:: WHAT YOU NEED TO DO ::
Transcribe the line that contains "At what coordinates" and every line after it to the end of the records, exactly and nothing else. Skip the pictures.

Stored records
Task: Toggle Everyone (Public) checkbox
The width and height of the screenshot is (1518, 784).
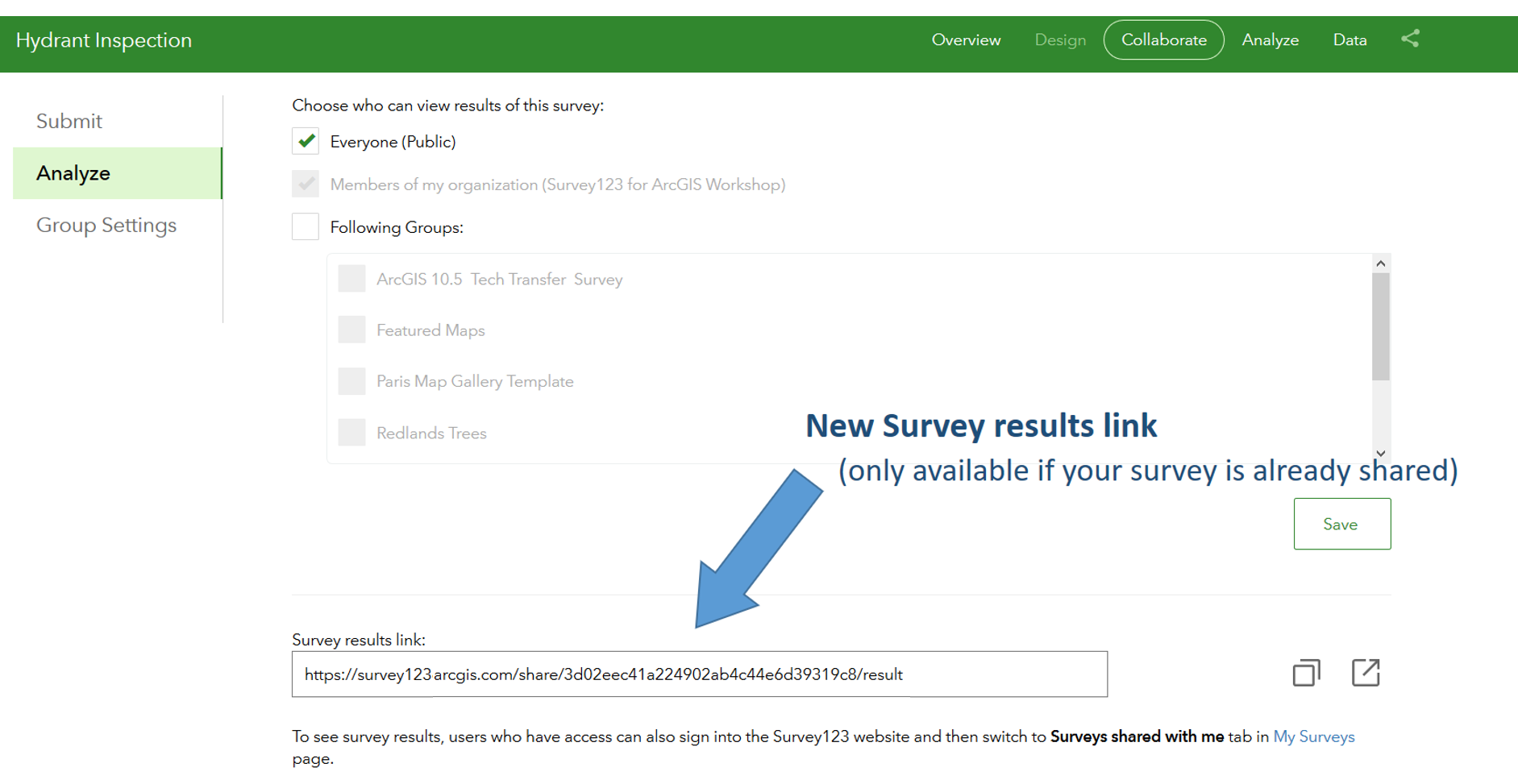Action: [306, 142]
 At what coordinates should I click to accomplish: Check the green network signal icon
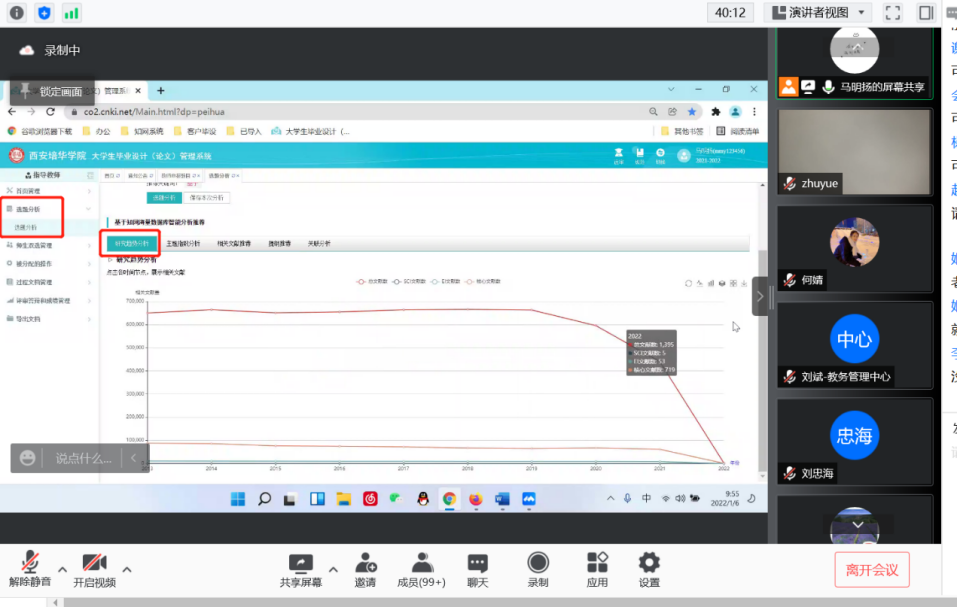click(x=71, y=13)
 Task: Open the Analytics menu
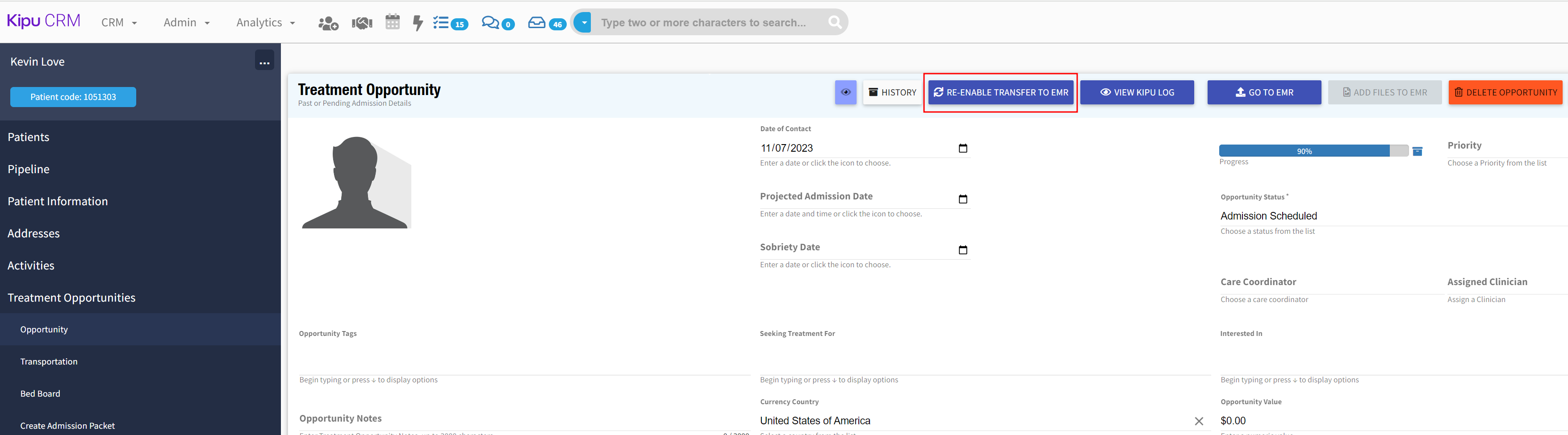click(265, 22)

:: RESPONSE TO THIS EXERCISE ::
 At what coordinates should I click to accomplish: Check the green network signal icon
click(x=71, y=13)
 Task: Open the Analytics menu
click(265, 22)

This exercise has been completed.